The Sabres are on pace to score 24 fewer goals than last season. It's because plenty of guys need to pick up the pace.
Only three players are on target to top 20 goals, with Vanek (41), Pominville (27) and Luke Adam (22) leading the way. Derek Roy is on pace for 18. Drew Stafford is headed for 14. Boyes is on pace for six, while Paul Gaustad is in line for just five.
"Our line's really got to get going," said Boyes, who is skating alongside Roy and Stafford.
Roy didn't mention Vanek by name while describing why the team's scoring is down, but he quickly listed the sniper's attributes.
"I don't think we're getting enough pucks to those areas where we're getting opportunities and second opportunities," Roy said. "A lot of goals are scored off rebounds and in the crease, and I don't think we're getting there enough.

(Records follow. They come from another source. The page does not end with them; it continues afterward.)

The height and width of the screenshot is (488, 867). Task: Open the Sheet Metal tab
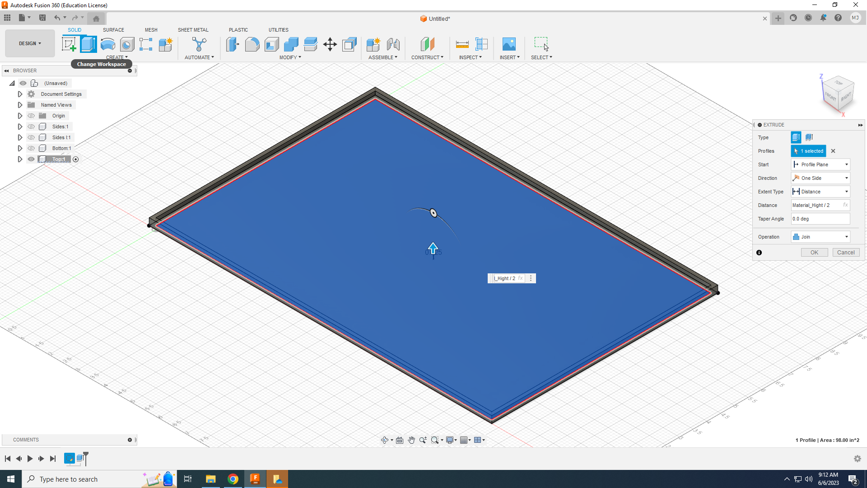click(193, 30)
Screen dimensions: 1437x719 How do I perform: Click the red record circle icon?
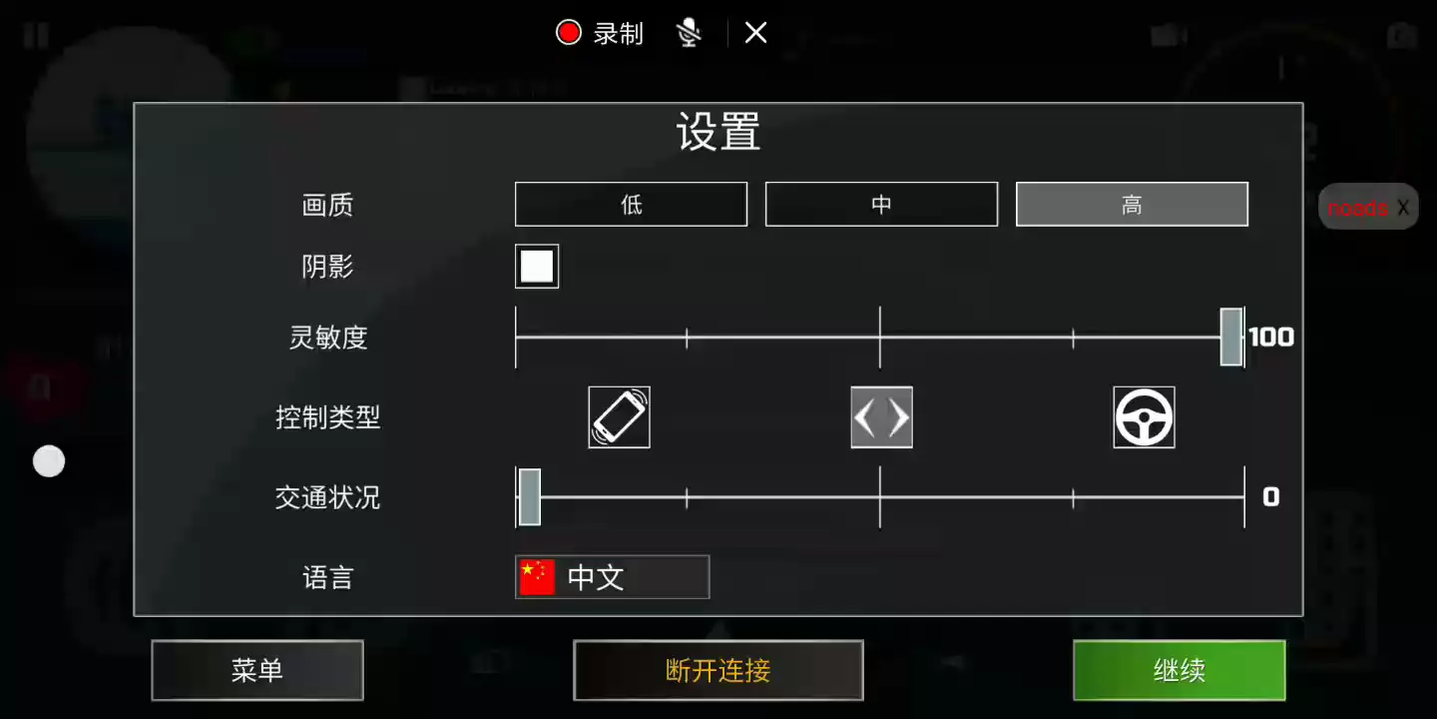click(x=569, y=33)
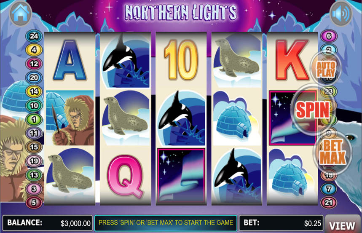
Task: Place the maximum bet with BET MAX
Action: pos(333,152)
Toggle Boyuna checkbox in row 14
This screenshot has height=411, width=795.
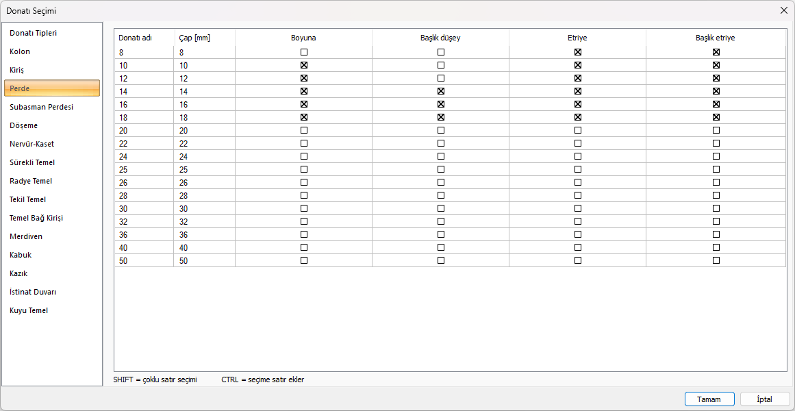304,91
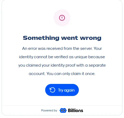The width and height of the screenshot is (124, 118).
Task: Click the 'Powered by' footer text
Action: pos(49,110)
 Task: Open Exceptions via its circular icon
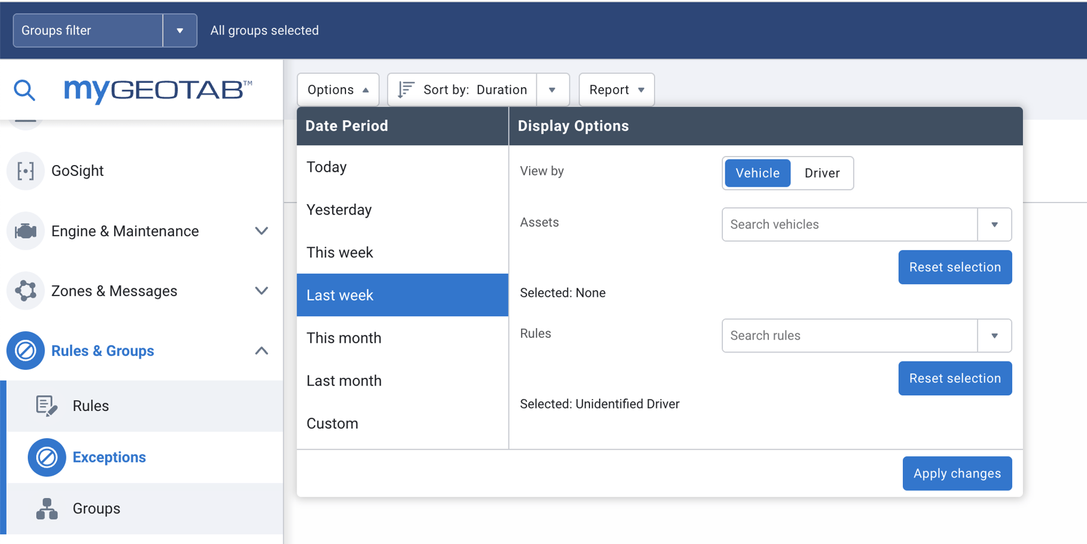tap(46, 458)
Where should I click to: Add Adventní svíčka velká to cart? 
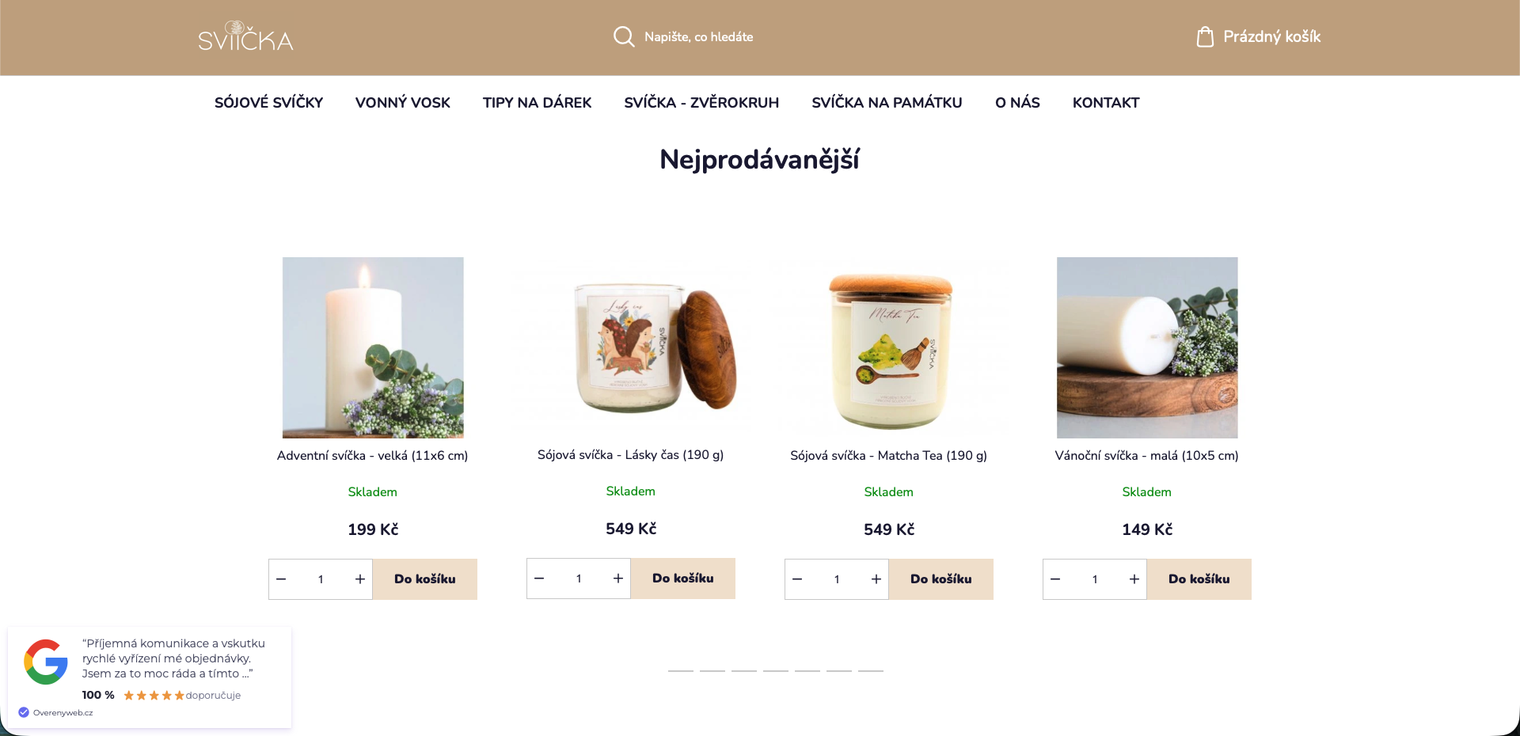(425, 579)
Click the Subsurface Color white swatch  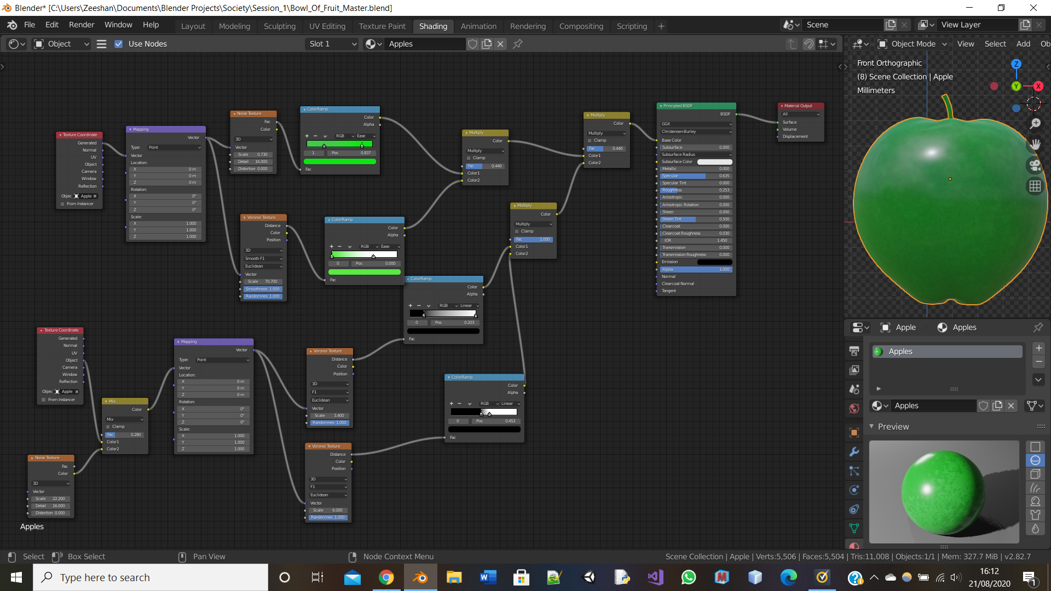(x=714, y=161)
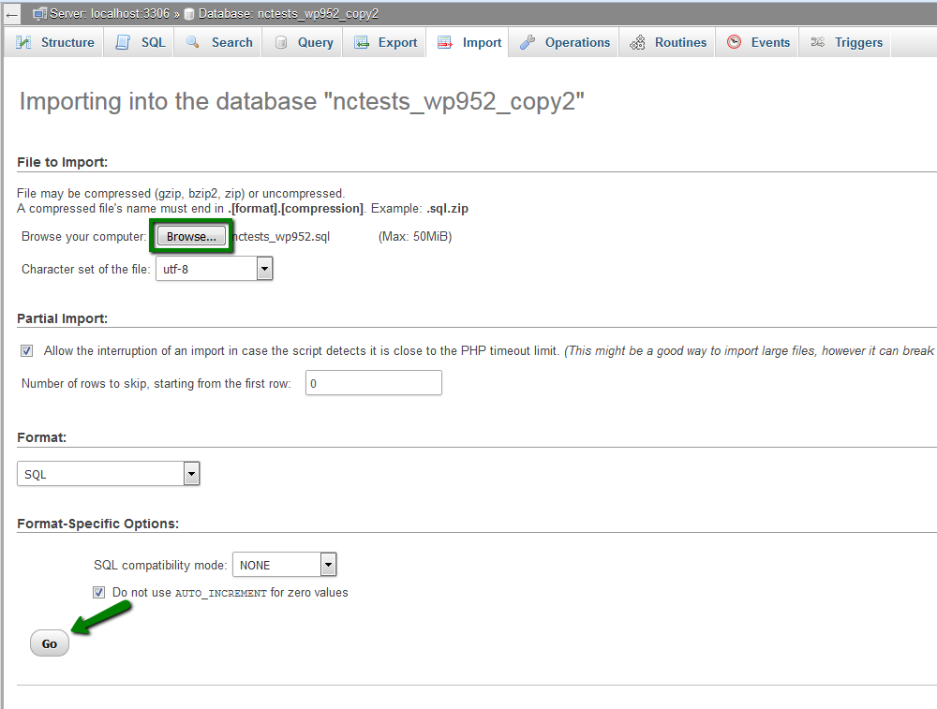Click the Structure tab icon
The image size is (937, 709).
click(x=24, y=42)
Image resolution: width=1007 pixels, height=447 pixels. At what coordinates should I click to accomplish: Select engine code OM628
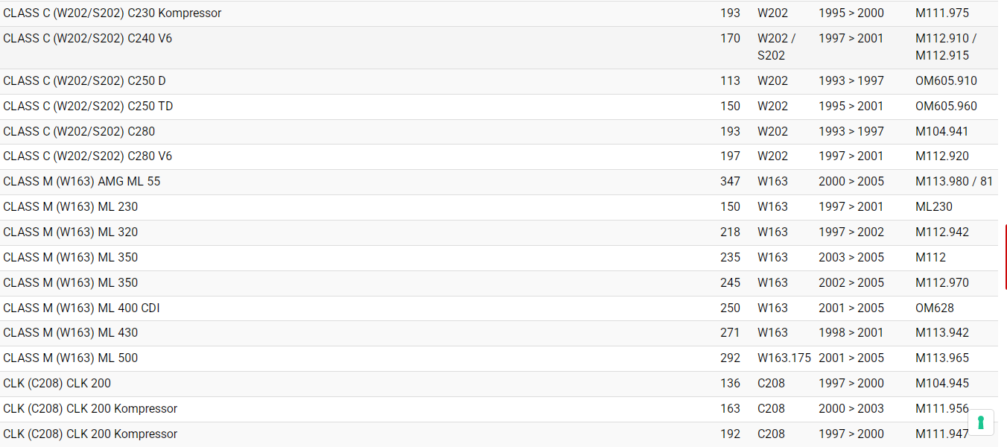point(934,308)
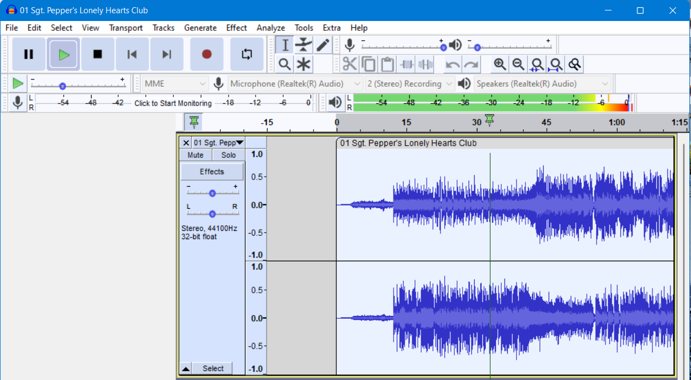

"Secondly, I don't think we're bearing down when we get a real good chance. We're missing a lot of chances. It's frustrating."
Coach Lindy Ruff assembled his players near the boards for a long chat before beginning practice. It was a talk filled with shrugs and points by the coach.
"We talked about throwing a lot of pucks at the net, get some traffic," Gragnani said. "When you have no options, just shoot for the far pad and hopefully we'll [get] some rebounds and finish those off."
The Sabres could also use a run of even-strength goals. Half of their last 16 goals have come on the power play. The Sabres rank 20th in the NHL in five-on-five tallies after tying for fifth last season.
"We've only had a couple goals or so the last few games on five-on-five," Roy said, "and that's getting pucks to the point, getting shots through and getting guys to the net and battling for rebounds."
In other words, mimic Vanek.
"Van's so good around the net, so go to the net," Boyes said. "That's where he scores a lot of his goals. If you're a perimeter player now with the way the teams are -- five guys on the inside -- you're not going to score many tic-tac-toe goals. He scores his in tight, so that's what we've got to do."